Paper No. 323-13
Presentation Time: 12:00 PM
MODELING THE EVOLUTION OF THE MONTSERRAT ANTICLINE AND HAPPY VALLEY FAULT IN THE NORTH CANTERBURY REGION ON THE SOUTH ISLAND OF NEW ZEALAND
Uplift rates from marine terraces constrain the structural evolution of an anticline and associated thrust fault in the seismically active North Canterbury thrust belt on the South Island of New Zealand. The thrust belt is in a region where the Pacific plate transitions from subduction to transpression along the Alpine Fault leading to lateral migration of the Pacific plate’s edge. This lateral migration causes shortening beneath the South Island because basement normal faults related to Cretaceous-Paleogene rifting are reactivated as thrusts. These basement thrust faults generate folds within the North Canterbury thrust belt.

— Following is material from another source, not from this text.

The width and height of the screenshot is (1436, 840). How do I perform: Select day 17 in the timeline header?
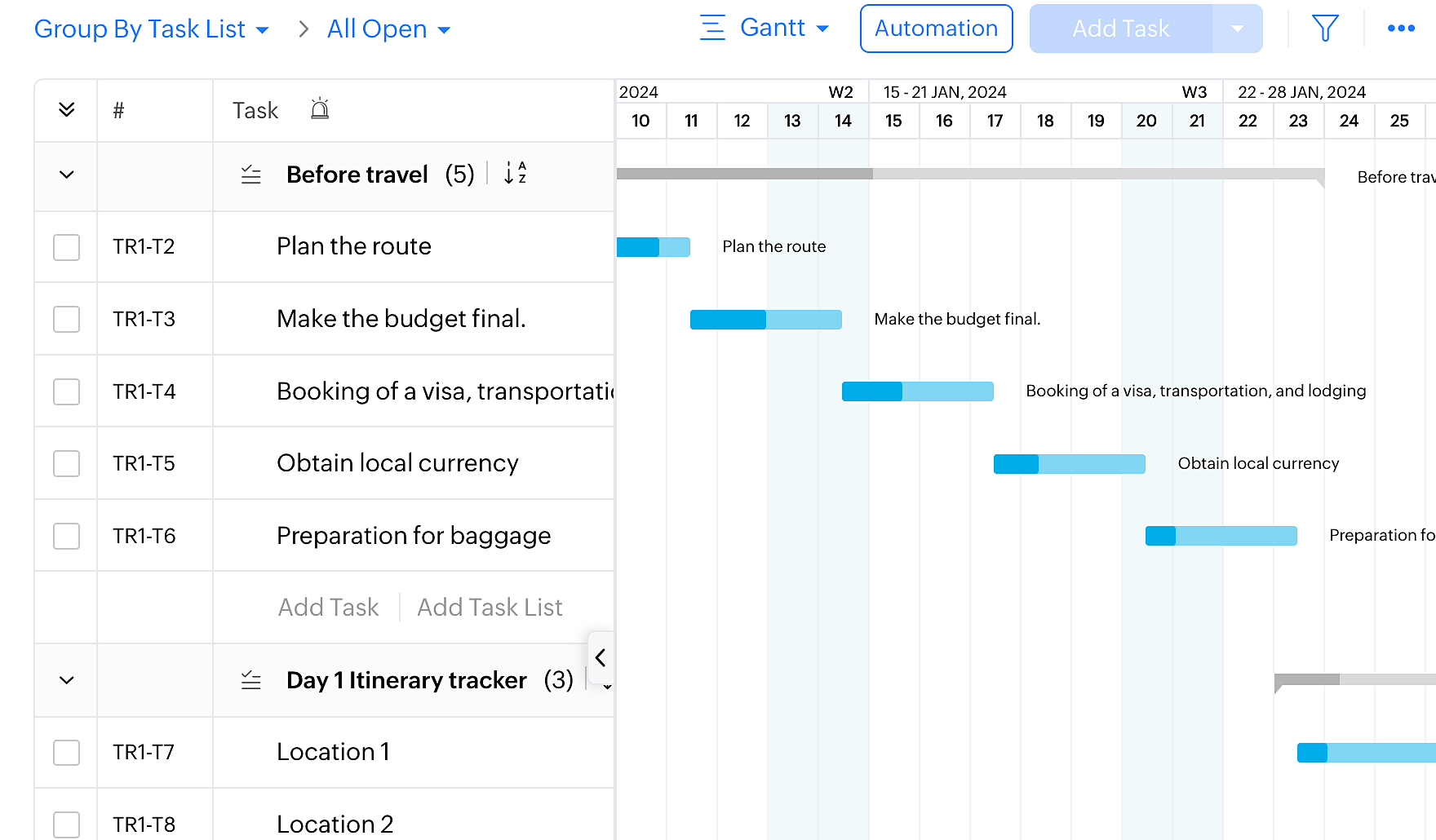(x=995, y=121)
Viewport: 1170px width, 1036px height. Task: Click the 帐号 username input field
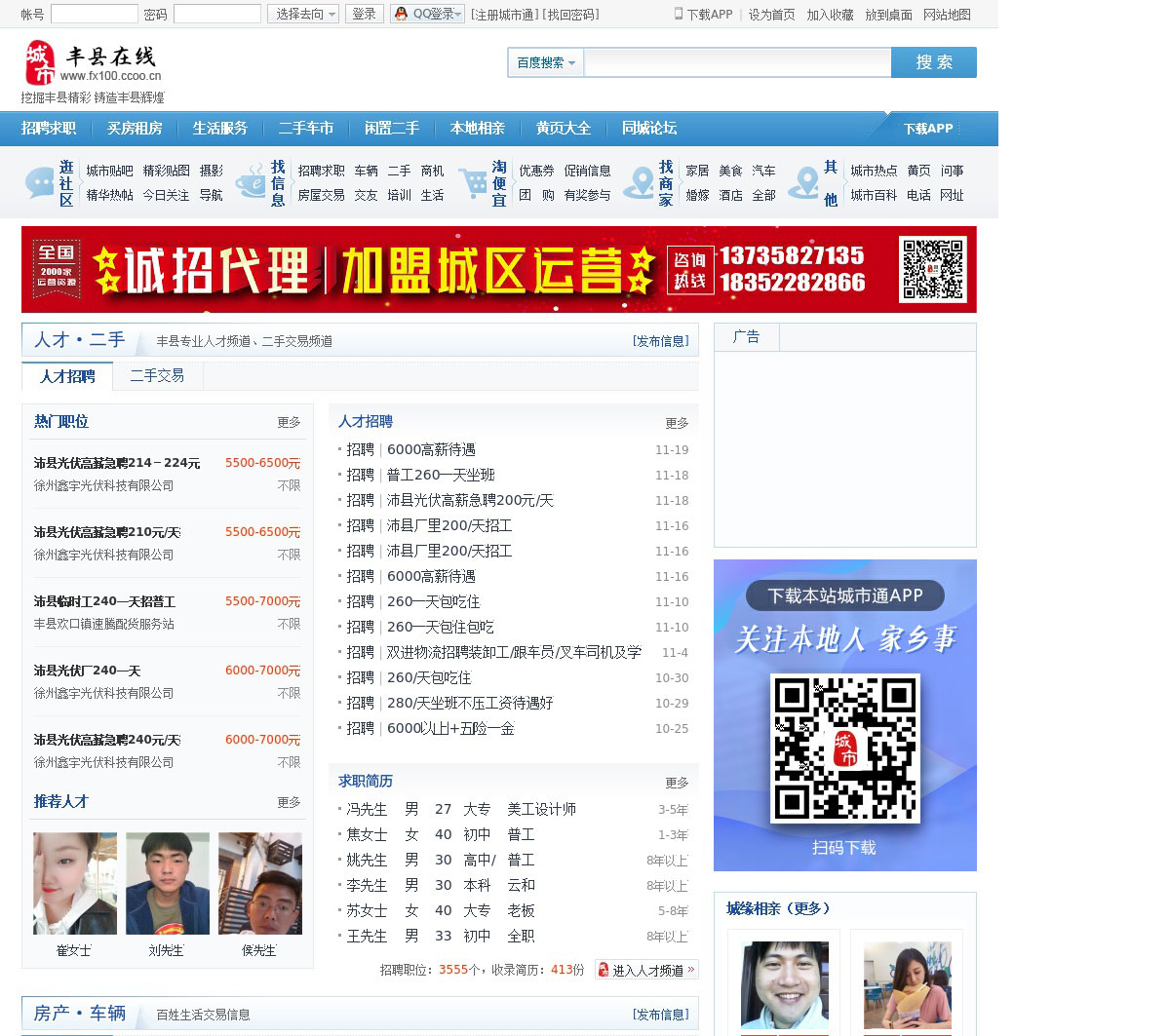point(94,14)

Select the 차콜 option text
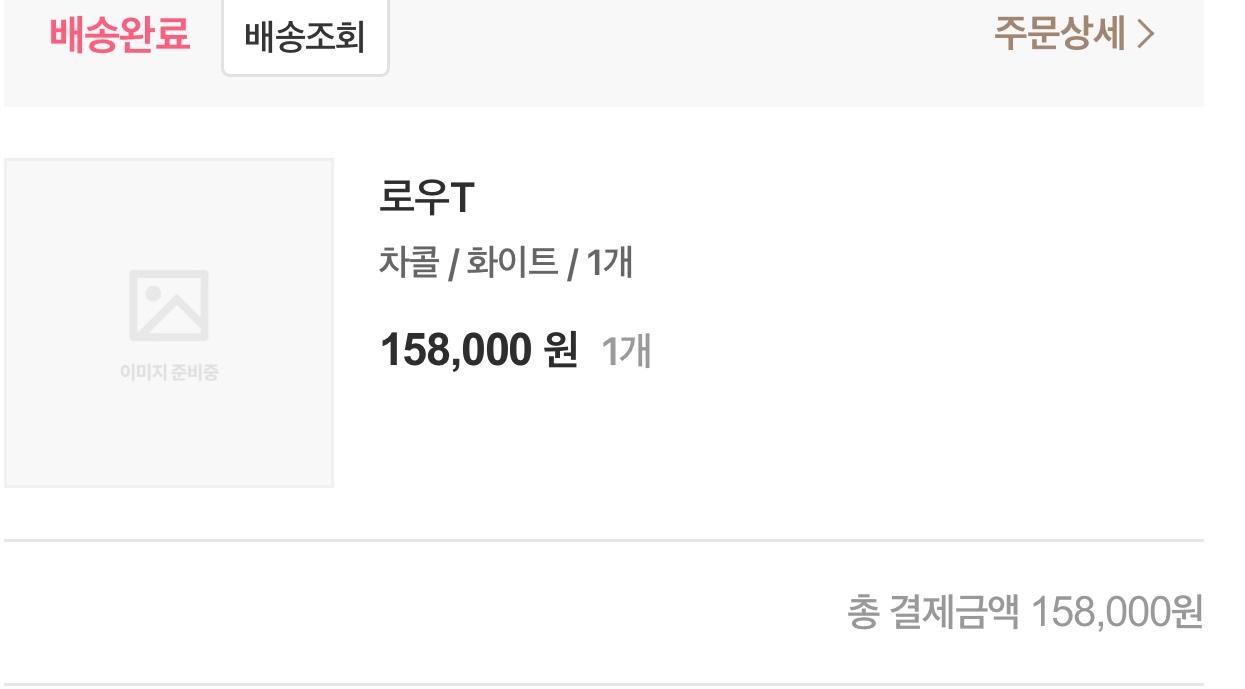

In this region, the Montserrat Anticline is exposed along the coast where a spectacular flight of marine terraces records late Pleistocene tectonic uplift. The landward vergent anticline folds a Cretaceous to Pleistocene cover sequence. Paralleling the anticline’s northwest limb, a fault thrusts Mesozoic basement rock against a Pliocene formation at the anticline’s north end and thrusts a Miocene formation against an early Oligocene formation at the south end. This contact reflects motion on a seaward dipping reverse fault rooted within the early Mesozoic basement. To constrain uplift and fault slip rates, fault-related fold kinematics were modeled using the trishear fold model appropriate for basement faults that drive cover sequence folding. Batch inverse models were run to generate the bedrock geology and bedding attitudes and to develop probability density distributions for important variables such as fault dip and slip. Marine terraces were dated using amino acid racemization and optically stimulated luminescence. Preliminary results date the upper terrace at 114.3 +/-5.8ka, MIS 5 indicating a regional uplift rate of 1.1 +/-0.1m/ka. On the anticline’s southeast limb, a fault scarp offsets the MIS 5 terrace by 15m and has an uplift rate of 0.13 +/-0.07m/ka. Since 1840, 16 plus earthquakes of Mw6.0 or greater have been recorded within this region. Mw6.0 earthquakes average 0.6m of vertical offset, which means a recurrence interval of 4,600 years for this fault. A recurrence interval of 7,600 years would be expected for Mw7.0 event.